In contrast, political leaders in Charlotte don’t spend tourism tax money on greenways. The funding for the local greenway system here comes primarily from Mecklenburg County property taxes and bonds. The federal government has also helped fund some sections, and the city of Charlotte is building the $113 million Cross Charlotte Trail using a mix of money from bonds, property taxes and cost savings from other projects. Charlotte’s Housing Trust Fund to subsidize affordable developments is also funded by city-issued bonds.
‘People had just had it’
In Asheville, some leaders wanted tourism tax money to do even more, after becoming concerned that too much money was being spent to promote tourism and not enough on community needs.
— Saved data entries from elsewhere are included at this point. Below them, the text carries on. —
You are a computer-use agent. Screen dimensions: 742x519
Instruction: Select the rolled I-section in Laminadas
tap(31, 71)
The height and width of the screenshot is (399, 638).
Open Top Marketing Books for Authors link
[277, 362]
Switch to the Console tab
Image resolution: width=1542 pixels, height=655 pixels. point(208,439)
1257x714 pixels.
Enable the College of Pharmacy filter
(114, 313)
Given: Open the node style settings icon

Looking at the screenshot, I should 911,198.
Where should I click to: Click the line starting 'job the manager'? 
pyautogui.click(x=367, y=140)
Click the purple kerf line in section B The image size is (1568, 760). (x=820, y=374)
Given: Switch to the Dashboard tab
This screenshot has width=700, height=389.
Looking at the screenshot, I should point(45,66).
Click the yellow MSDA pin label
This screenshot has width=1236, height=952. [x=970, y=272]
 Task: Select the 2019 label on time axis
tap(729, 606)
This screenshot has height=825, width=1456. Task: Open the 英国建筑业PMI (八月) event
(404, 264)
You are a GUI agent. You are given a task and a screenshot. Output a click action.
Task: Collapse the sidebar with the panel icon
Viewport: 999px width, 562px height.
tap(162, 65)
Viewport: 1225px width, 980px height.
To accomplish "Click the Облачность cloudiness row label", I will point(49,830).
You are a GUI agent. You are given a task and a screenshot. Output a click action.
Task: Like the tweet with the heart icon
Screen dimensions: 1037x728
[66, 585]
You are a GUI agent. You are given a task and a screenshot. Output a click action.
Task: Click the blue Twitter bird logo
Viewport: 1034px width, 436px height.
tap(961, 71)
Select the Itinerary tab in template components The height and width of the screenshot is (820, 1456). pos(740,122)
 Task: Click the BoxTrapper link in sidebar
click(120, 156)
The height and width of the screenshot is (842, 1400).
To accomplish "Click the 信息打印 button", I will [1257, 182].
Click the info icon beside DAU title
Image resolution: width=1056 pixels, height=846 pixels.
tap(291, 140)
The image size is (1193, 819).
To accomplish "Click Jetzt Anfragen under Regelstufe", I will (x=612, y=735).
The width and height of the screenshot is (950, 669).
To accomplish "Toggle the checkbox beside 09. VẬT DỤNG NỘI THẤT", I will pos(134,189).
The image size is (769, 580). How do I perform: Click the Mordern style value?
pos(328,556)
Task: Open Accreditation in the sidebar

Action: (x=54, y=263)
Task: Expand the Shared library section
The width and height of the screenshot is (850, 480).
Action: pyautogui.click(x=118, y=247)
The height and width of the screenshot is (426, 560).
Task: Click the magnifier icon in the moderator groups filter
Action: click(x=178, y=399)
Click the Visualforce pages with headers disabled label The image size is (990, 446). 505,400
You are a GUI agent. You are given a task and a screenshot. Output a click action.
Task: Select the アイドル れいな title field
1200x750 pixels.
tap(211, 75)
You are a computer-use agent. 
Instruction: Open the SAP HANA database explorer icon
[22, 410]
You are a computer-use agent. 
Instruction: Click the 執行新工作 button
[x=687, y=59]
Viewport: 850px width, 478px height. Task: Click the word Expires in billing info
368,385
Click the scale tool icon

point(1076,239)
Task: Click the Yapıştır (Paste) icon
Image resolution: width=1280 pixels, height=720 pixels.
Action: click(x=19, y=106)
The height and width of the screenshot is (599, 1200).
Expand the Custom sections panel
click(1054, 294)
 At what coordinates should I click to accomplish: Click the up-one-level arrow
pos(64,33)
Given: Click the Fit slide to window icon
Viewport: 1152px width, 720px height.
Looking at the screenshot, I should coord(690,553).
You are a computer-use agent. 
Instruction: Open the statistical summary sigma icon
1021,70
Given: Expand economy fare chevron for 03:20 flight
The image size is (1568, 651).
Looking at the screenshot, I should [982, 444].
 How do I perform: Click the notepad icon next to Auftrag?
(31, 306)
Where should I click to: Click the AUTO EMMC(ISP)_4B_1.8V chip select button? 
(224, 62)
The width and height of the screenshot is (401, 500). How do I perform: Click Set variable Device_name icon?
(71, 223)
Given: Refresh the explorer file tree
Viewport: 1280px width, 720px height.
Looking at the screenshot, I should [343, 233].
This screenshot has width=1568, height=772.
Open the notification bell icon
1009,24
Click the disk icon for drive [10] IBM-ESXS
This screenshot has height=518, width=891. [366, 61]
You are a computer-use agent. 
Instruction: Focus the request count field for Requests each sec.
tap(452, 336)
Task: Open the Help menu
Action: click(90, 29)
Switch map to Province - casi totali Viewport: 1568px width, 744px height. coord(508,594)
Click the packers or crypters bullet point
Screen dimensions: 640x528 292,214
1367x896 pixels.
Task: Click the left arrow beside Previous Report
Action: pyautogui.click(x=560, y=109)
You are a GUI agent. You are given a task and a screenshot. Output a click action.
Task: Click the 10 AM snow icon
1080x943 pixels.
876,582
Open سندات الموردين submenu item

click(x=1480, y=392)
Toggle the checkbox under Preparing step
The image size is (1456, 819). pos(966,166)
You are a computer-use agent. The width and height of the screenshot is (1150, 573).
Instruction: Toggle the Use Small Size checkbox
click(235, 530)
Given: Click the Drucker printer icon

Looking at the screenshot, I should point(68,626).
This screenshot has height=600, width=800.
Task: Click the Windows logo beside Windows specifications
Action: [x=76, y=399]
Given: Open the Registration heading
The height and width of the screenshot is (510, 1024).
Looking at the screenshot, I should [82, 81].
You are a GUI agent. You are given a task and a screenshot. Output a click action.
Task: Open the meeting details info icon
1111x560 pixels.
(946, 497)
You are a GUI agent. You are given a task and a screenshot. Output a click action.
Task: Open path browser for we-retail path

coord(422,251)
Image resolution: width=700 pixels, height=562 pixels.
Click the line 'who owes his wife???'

“People had just had it,” Manheimer says. “Us politicians had had it, too. We had so many projects that we needed funded that we didn’t have enough resources for.”
So political and business leaders worked with Republicans in the General Assembly to alter the law on how tourism tax money from Buncombe County could be spent. Changes to the law in 2022 cut the portion spent on promoting tourism from 3/4 to 2/3 and directed that the increased money on projects both increase tourism and “benefit the community at large in Buncombe County.”
Manheimer says the effort succeeded only through a “complete consensus” among hotel owners, tourism leaders and elected officials.
“We just had to get all the people that the legislature would listen to to be in agreement with it and push it,” she says.
At the time that the bill was passed, according to the Asheville Citizen-Times, Republican Sen. Chuck Edwards, who represented a portion of Buncombe, praised local hospitality leaders for their “keen and unselfish interest in investing more of the tax proceeds generated by their industry to benefit Buncombe County residents.”
Defining affordable housing and transit as ‘tourism-related’
The county’s Tourism Development Authority is now in the middle of its first funding cycle under the new rules for using tourism tax money. County leaders said in November that they were seeking $6 million from the tourism fund to help pay for a planned 600+-unit mix of single-family houses and apartments that includes affordable housing, greenways and small parks. The theory is that the homes would be available to tourism-industry workers, thereby meeting the goal of supporting tourism.
In Mecklenburg, political and business leaders also sought changes in how to spend tourism tax money: They pushed to extend the 1% tax on prepared food by 30 years, a move generally seen as a way to secure more funding for eventual renovations to Bank of America Stadium.
Local political leaders of both parties in the Charlotte area have depicted tourism taxes as taxes that the local hospitality industry chooses to levy on itself, for the benefit of that industry — though residents who live here pay them, too, when they go out to eat.
“I consider this a tax that’s really for the hospitality industry,” Charlotte Mayor Vi Lyles, a Democrat, said during a May appearance on WFAE’s “Charlotte Talks with Mike Collins.”
Republican Rep. John Bradford of Mecklenburg County, who helped win passage of the measure in Raleigh, told The Charlotte Observer in May: “Leaders in the hospitality industry came to me with the need to extend the financial tools that have created tremendous growth throughout the Charlotte region and allow our hoteliers, restaurateurs, and businesses in the region to continue with their success.”
Manheimer says that Asheville’s experience shows that business and political leaders working together can help fund community needs with tourism tax money. There’s even been talk lately, she says, about whether tourism taxes might be used to help pay for transit around Asheville, on the theory that the tourism sector needs workers who can reliably show up to their jobs.
She says: “The trepidation is that once you start funding affordable housing and transit with the room tax, with this premise that supporting working in the tourism economy supports tourism, you can pretty much argue anything.”